Francisco Guzmán, 32, was convicted in March of murdering Warren, a 26-year-old boardwalk musician and poet. Prosecutors said Guzmán shot Warren while Warren was trying to diffuse an August 2015 confrontation in which Guzmán waived his gun to threaten a group of homeless men resting near the hotel. Guzmán opened fire into the crowd, killing Warren and hitting another man in the leg.
Warren “died courageously defending his friends, who were people who are all too often invisible to the rest of the world,” said Deputy District Attorney John McKinney, who prosecuted the case. “He brought warmth and friendship to people and places where conventional heroes often fail to go.”
Cadillac Hotel owner Sris Sinnathamby was initially arrested in connection with the shooting, but prosecutors dropped charges against him a short time later, after a judge ruled that prosecutors did not have enough evidence to charge him with a crime. Sinnathamby later testified against Guzmán.
“Mr. Sinnathamby was completely exonerated and the allegations against him were deemed by the court to be patently false. Mr. Sinnathamby joins the community in continuing to mourn the senseless loss of Mr. Warren, and thoughts and prayers go out to his family,” said attorney Alan Jackson, who represented Sinnathamby.

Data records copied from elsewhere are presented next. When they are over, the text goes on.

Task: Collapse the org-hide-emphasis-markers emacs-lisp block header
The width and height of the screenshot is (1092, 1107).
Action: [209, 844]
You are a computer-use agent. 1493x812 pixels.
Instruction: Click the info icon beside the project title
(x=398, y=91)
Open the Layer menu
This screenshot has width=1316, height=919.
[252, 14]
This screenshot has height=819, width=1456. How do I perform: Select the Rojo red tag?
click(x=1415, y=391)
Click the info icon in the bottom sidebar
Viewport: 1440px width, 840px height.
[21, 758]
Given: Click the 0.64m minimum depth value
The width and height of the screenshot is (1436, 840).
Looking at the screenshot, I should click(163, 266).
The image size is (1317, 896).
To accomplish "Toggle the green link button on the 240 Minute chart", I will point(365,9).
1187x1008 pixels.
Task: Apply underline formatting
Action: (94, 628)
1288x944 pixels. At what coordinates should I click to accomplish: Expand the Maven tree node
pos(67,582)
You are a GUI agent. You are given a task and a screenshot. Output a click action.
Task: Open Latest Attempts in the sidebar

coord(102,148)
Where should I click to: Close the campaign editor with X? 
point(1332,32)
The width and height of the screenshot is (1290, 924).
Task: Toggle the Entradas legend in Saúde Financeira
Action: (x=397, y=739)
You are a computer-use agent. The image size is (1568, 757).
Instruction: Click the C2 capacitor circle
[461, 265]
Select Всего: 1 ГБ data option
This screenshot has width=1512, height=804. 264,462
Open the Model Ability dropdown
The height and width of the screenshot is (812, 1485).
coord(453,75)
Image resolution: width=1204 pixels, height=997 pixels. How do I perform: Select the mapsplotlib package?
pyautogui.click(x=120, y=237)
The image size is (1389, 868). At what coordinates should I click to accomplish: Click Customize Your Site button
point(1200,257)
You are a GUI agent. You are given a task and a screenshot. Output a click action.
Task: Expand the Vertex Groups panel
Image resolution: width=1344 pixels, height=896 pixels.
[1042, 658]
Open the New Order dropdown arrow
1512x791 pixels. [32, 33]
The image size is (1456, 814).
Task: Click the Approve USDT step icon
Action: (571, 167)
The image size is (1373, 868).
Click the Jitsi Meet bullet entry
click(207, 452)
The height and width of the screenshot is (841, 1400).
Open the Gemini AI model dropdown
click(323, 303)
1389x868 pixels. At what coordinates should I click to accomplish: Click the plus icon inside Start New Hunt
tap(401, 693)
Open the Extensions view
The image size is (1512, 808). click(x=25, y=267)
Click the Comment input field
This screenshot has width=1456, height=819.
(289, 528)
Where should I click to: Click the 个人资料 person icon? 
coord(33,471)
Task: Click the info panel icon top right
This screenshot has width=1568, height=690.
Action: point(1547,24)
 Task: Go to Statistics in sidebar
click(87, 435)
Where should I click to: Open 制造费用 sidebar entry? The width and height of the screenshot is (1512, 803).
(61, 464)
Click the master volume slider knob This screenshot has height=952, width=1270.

McKinney called Sinnathamby’s testimony “contextually important” but added that the prosecution had other evidence against Guzmán.
“I believe Mr. Guzman would have been convicted even without Mr. Sinnathamby’s testimony. The video recording of the crime was the one crucial piece of evidence in this case,” he said.
Attorney Garrett Zelen, who represented Guzmán, is appealing the case.
McKinney said Guzmán did not express remorse during the trial.
“He squandered away his own life draped in the meaningless bravado of a Los Angeles gang member. In killing Jascent he was as cowardly as Jascent was courageous,” McKinney said.